* Passage shown *
February 8, 2018 By Bob Kinsey

By JUDITH MOHLING

“Betcha didn’t know,
Right here in Colorado,
49 nuclear missiles,
Are ready to go!” Colorado Coalition for the Prevention of Nuclear War sidewalk chant.

With all the Trump administration and Kim Jong-un talk today about nuclear warfare, it’s appropriate to keep in mind that U.S. defense policy has long made Colorado and its neighbors potential targets for Russian nuclear weapons.
The “hundreds of nuclear missiles” stored across the Interior West “are not meant to be launched, ever,” as Tom Collina explained for “Defense One.” Instead, the deployment was meant to force Russia to spend hundreds of its own weapons obliterating the regions’ far-flung silos, Collina argues.
“Their main purpose is to ‘absorb’ a nuclear attack from Russia, acting as a giant ‘nuclear sponge,’” he wrote. And the nation’s new secretary of defense, Jim Mattis, according to Tom Collina, agrees.
This idea likely does not apply in a confrontation with a smaller power, such as North Korea, but it’s newly relevant today as the U.S. considers the future of its intercontinental ballistic missile program.

* Dataset extract *
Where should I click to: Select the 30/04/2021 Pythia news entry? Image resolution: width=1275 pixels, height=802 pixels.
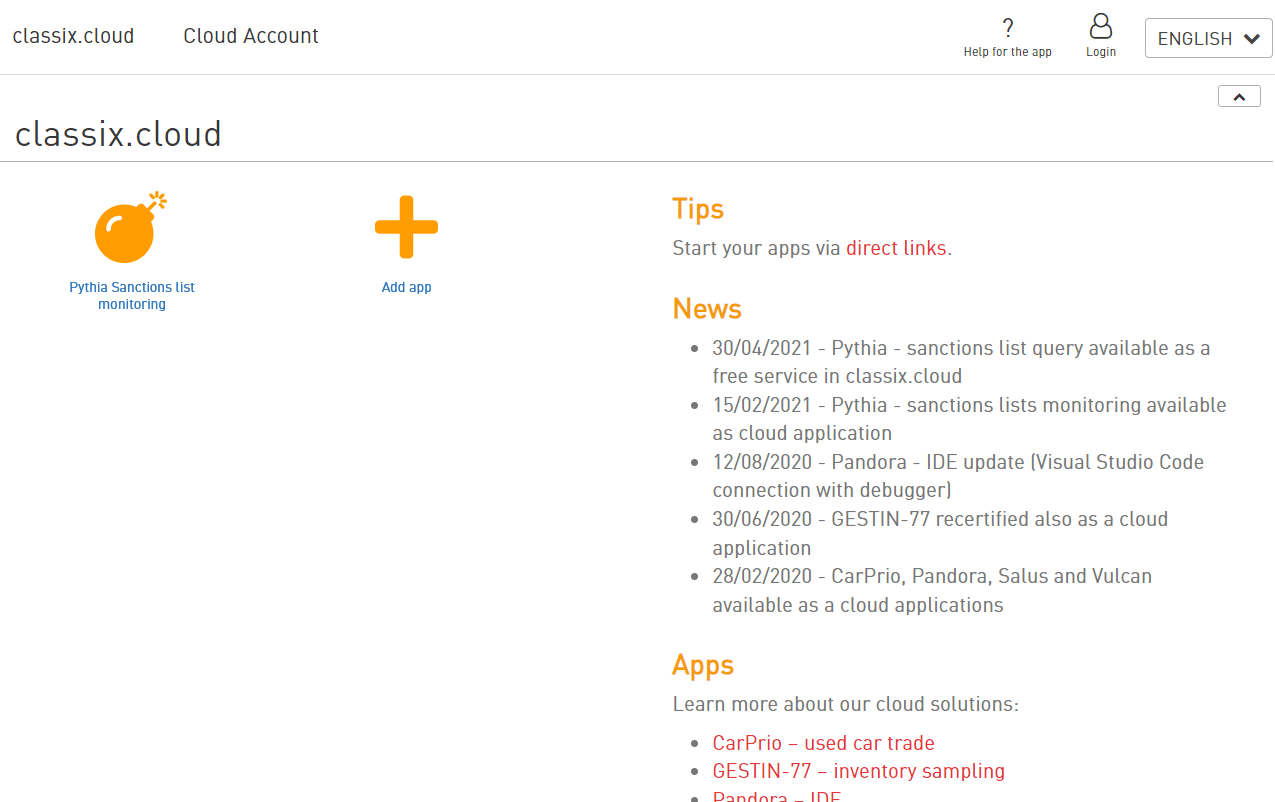960,362
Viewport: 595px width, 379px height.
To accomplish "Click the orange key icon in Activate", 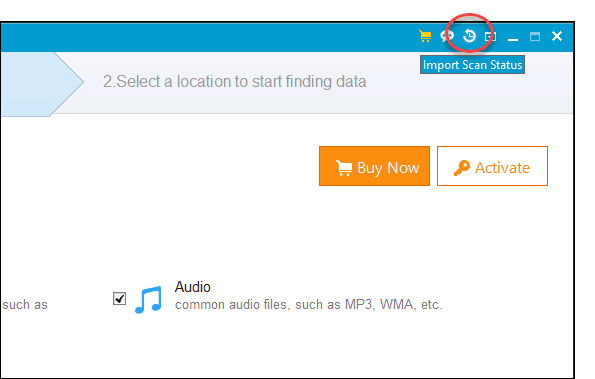I will click(x=461, y=168).
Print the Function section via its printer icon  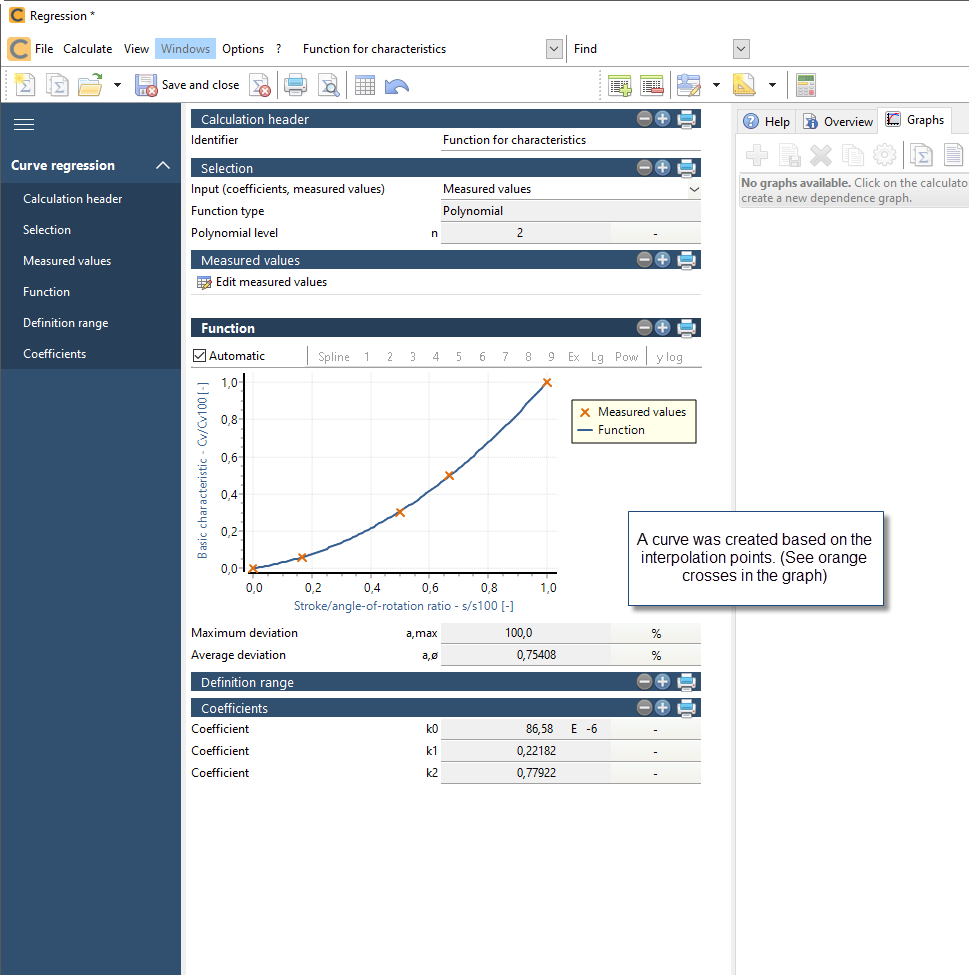[686, 328]
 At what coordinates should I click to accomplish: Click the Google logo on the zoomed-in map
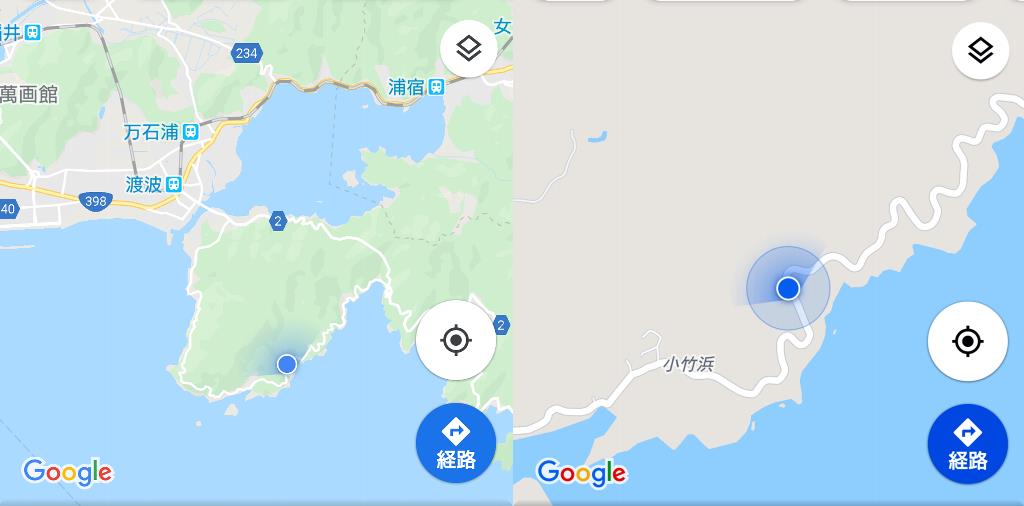point(582,473)
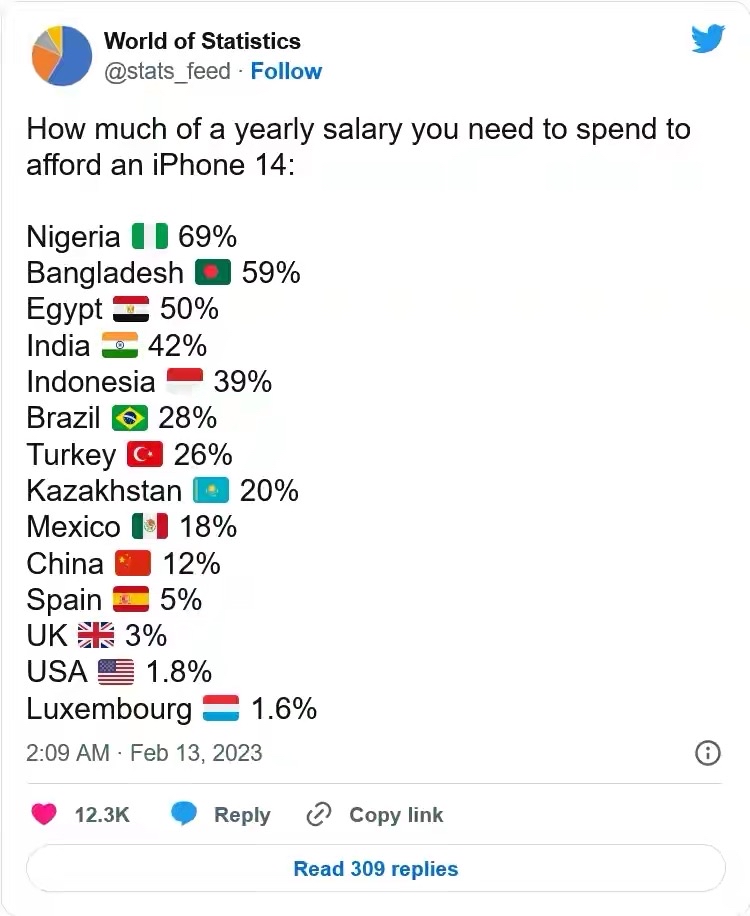This screenshot has width=750, height=916.
Task: Click the Luxembourg flag emoji
Action: (x=221, y=709)
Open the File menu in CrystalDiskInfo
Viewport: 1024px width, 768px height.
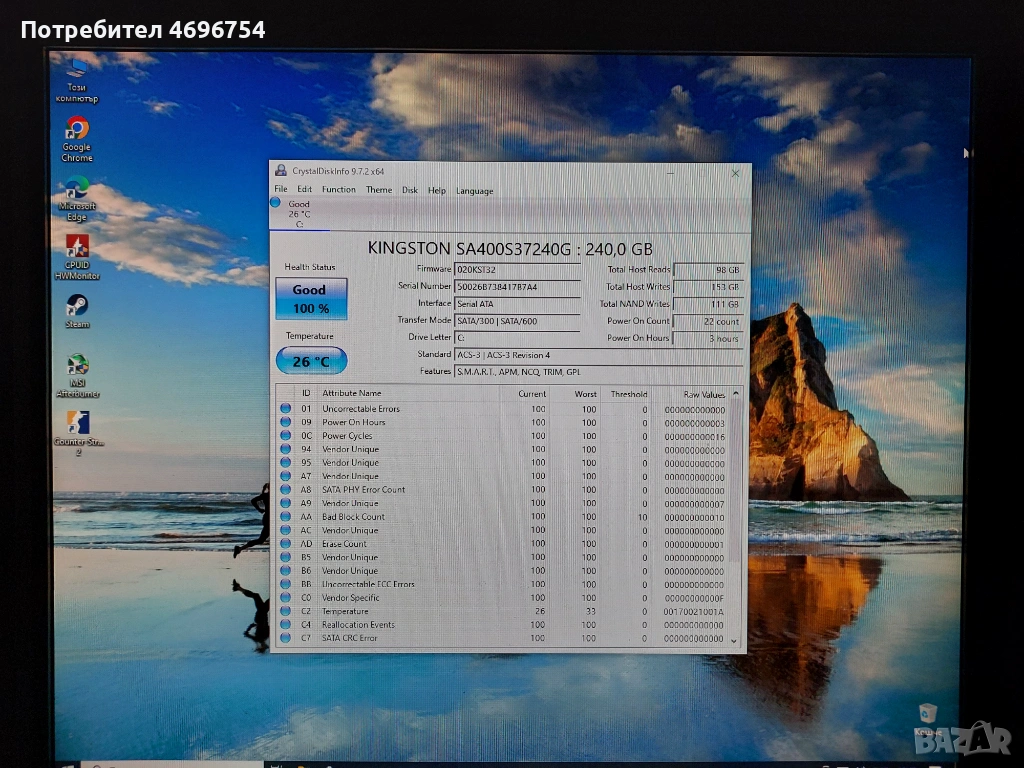281,190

* Your task *
Using the text about nuclear missiles in Colorado, explain in one to three sentences why the missiles stored across the Interior West are deployed there even though they "are not meant to be launched, ever." These lines have no connection to the text about nuclear missiles in Colorado.

* Answer box *
The deployment is meant to force Russia to spend hundreds of its own weapons destroying the region's far-flung silos. In that way the missiles serve mainly to "absorb" a nuclear attack from Russia, acting as a giant "nuclear sponge."